◆ Task description:
Would you please output, word for word, the span of the listing below that opens on the line containing "Click the Electronics category label" and closes on the line containing "Click the Spring"? Include both ends and nothing more.

◆ Excerpted records:
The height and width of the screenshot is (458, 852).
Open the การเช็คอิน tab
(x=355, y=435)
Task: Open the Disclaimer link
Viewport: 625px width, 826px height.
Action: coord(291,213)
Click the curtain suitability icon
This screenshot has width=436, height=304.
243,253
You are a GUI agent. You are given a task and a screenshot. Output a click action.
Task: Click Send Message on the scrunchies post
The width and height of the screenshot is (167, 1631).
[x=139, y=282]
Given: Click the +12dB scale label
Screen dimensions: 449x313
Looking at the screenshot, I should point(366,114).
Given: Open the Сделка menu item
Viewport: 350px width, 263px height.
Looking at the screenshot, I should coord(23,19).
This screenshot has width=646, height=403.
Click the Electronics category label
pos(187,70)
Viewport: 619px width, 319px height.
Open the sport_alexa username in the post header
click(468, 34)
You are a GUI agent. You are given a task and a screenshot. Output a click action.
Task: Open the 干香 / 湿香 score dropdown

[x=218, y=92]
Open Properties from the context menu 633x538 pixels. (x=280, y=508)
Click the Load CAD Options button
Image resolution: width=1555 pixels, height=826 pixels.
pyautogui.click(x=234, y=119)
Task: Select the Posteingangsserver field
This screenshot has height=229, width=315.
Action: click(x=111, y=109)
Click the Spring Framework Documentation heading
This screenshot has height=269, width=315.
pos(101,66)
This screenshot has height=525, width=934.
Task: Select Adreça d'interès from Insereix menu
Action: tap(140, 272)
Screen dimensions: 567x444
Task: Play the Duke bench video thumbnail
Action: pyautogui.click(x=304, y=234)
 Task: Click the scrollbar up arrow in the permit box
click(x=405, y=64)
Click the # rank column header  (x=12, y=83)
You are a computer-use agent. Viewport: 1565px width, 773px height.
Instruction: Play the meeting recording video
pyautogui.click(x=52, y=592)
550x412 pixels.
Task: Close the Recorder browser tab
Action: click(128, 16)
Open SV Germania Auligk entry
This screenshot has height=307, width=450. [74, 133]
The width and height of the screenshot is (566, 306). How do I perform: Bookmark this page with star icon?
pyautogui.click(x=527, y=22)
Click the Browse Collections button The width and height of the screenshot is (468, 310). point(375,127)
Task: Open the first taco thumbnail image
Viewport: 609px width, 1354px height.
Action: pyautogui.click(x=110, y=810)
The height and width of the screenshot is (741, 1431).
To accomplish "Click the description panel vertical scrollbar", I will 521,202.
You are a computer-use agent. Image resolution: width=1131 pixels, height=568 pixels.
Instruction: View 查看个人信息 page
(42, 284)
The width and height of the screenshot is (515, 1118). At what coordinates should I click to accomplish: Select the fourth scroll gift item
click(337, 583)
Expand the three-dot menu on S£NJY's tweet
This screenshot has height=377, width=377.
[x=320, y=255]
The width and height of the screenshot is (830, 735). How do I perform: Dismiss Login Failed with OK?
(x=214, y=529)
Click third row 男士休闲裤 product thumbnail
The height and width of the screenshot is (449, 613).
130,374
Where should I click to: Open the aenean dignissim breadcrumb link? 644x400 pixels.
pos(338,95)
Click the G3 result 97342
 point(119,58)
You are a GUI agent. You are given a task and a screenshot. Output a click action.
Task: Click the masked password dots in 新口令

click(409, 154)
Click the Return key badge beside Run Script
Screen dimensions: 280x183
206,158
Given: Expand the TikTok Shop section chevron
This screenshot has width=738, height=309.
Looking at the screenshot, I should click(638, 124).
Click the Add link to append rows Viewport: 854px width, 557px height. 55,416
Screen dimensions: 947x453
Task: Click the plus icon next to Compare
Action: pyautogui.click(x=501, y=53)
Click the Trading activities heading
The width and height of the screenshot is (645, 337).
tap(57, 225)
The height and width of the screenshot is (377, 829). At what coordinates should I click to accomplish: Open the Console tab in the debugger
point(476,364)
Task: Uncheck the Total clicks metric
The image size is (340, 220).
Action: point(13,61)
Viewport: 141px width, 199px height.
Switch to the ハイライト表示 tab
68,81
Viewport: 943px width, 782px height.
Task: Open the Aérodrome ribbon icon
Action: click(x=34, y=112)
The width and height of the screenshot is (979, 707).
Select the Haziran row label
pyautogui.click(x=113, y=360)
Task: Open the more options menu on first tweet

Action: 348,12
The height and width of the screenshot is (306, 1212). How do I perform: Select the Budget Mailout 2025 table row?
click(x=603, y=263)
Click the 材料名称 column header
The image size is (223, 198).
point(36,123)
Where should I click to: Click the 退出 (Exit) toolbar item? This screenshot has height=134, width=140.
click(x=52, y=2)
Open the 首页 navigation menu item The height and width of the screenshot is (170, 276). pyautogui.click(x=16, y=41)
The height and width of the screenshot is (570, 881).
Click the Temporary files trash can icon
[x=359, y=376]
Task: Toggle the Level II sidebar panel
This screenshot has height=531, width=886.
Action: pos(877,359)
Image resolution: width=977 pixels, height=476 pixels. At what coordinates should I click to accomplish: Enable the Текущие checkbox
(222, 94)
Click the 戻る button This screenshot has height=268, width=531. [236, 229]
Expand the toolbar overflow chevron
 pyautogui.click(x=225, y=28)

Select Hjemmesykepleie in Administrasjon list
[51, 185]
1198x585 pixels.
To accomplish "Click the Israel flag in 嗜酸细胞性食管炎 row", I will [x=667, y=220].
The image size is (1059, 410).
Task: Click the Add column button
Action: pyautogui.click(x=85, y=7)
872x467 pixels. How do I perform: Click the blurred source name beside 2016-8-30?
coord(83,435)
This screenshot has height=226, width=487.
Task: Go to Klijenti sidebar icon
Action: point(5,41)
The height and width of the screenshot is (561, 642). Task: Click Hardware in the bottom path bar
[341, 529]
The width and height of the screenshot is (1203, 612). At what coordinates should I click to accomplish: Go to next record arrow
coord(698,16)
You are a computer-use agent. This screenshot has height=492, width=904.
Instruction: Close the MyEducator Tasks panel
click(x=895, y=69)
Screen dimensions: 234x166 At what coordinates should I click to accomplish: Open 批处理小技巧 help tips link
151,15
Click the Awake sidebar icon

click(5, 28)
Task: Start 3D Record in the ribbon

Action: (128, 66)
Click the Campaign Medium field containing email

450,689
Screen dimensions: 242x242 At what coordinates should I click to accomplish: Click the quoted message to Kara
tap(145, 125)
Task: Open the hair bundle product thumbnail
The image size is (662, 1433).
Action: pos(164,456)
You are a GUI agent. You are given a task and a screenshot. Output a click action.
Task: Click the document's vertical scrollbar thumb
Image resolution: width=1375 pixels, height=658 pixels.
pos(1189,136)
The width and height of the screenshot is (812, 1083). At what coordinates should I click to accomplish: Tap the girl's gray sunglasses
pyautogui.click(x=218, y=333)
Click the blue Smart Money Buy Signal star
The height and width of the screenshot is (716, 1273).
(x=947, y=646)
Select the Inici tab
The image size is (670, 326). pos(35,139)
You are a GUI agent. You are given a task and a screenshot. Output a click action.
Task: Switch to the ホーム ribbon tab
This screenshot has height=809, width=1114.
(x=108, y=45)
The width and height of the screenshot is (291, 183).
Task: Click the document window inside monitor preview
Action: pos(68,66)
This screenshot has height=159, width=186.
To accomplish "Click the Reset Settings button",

◆ Task output:
Click the Electronics category label
pos(187,70)
Viewport: 619px width, 319px height.
Open the sport_alexa username in the post header
click(468, 34)
You are a GUI agent. You are given a task and a screenshot. Output a click action.
Task: Open the 干香 / 湿香 score dropdown

[x=218, y=92]
Open Properties from the context menu 633x538 pixels. (x=280, y=508)
Click the Load CAD Options button
Image resolution: width=1555 pixels, height=826 pixels.
pyautogui.click(x=234, y=119)
Task: Select the Posteingangsserver field
This screenshot has height=229, width=315.
Action: click(x=111, y=109)
Click the Spring Framework Documentation heading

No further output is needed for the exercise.